(Bloomberg) — "Price-gouging." "Predatory." "Outrageous." Those are just a few of the barbs presidential candidates, including Hillary Clinton, have thrown the way of the pharmaceutical industry this campaign season.
That rhetoric helped sink drug and biotech stocks over the last six months and has overshadowed the candidates' criticism of the rest of the health care system, including insurers. Yet those businesses could be just as much at risk if the next president, whoever that may be, persists in calling out health care companies on cost.
Investors may want to start paying more attention in particular to Clinton, who emerged from Tuesday's Iowa caucus in a virtual tie with Democratic rival Bernie Sanders.
"She has a real interest in finding ways to make sure that we keep what people pay for health insurance premiums and what they pay out-of-pocket affordable," said Ken Thorpe, a health policy professor at Emory University who worked in Bill Clinton's administration.
Clinton made that clear during a recent event in Iowa. "People may remember that I took on the health insurance industry back in the nineties," she said.
Spreading criticism
Her campaign proposal calls for insurers to control costs for health plan members, in part by limiting out-of-pocket expenses.

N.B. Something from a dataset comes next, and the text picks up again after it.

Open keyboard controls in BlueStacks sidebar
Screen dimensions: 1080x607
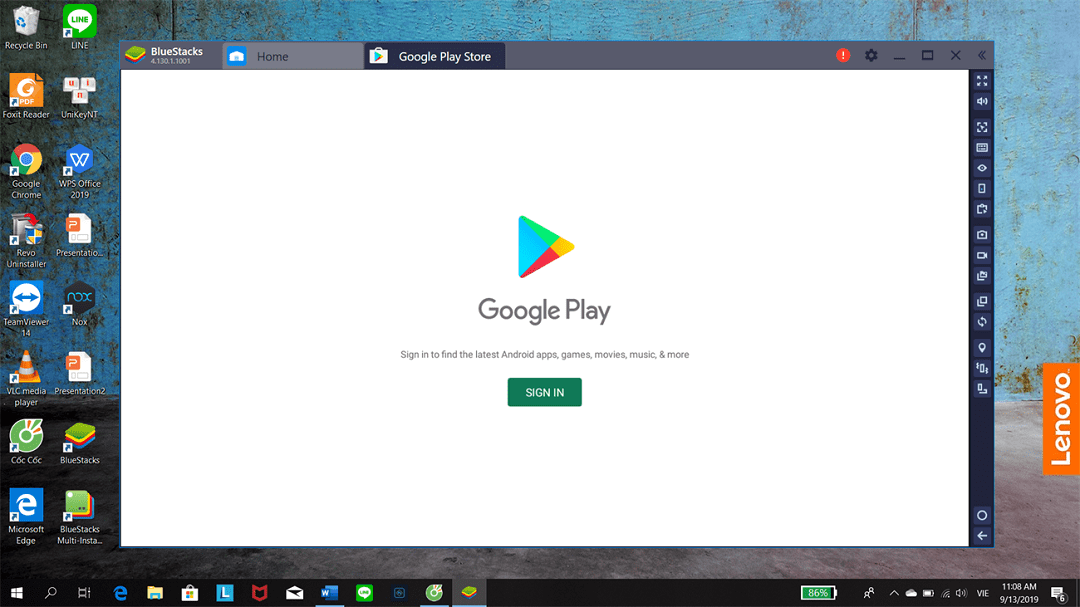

She also wants more government authority to limit health insurance premiums, and has called for scrutiny of big insurer mergers.
Ian Sams, a spokesman for Clinton, declined to comment.
In a radio ad for her campaign, a narrator promises that "Hillary will take on the drug and insurance companies to lower health care costs." One of her TV commercials, focused on a boy whose family pays $400 a month in medical and drug costs, hits on "premiums, deductibles and co-pays that keep adding up," calling for insurers to "cap out-of-pocket costs."
"We've got to get health care costs under control," Clinton has said. And on Twitter, she weighed in on a National Public Radio article about pharmacy benefit managers such as Express Scripts Holding Co. (Nasdaq:ESRX) that push some customers to switch drug regimens. "Companies like these should be ashamed," Clinton said.
David Whitrap, an Express Scripts spokesman, declined to comment on Clinton's tweet. The company is "proud of our proven solutions to make medicine more affordable and accessible," he said.
To be sure, most of the candidates' proposals would cement the role of private insurers in managing the U.S. health care system. Ted Cruz, who came in first among Republicans in Iowa, wants to repeal the 2010 Patient Protection and Affordable Care Act, expand the role of tax-advantaged savings accounts to help people pay for care, and let insurance companies offer policies across state lines.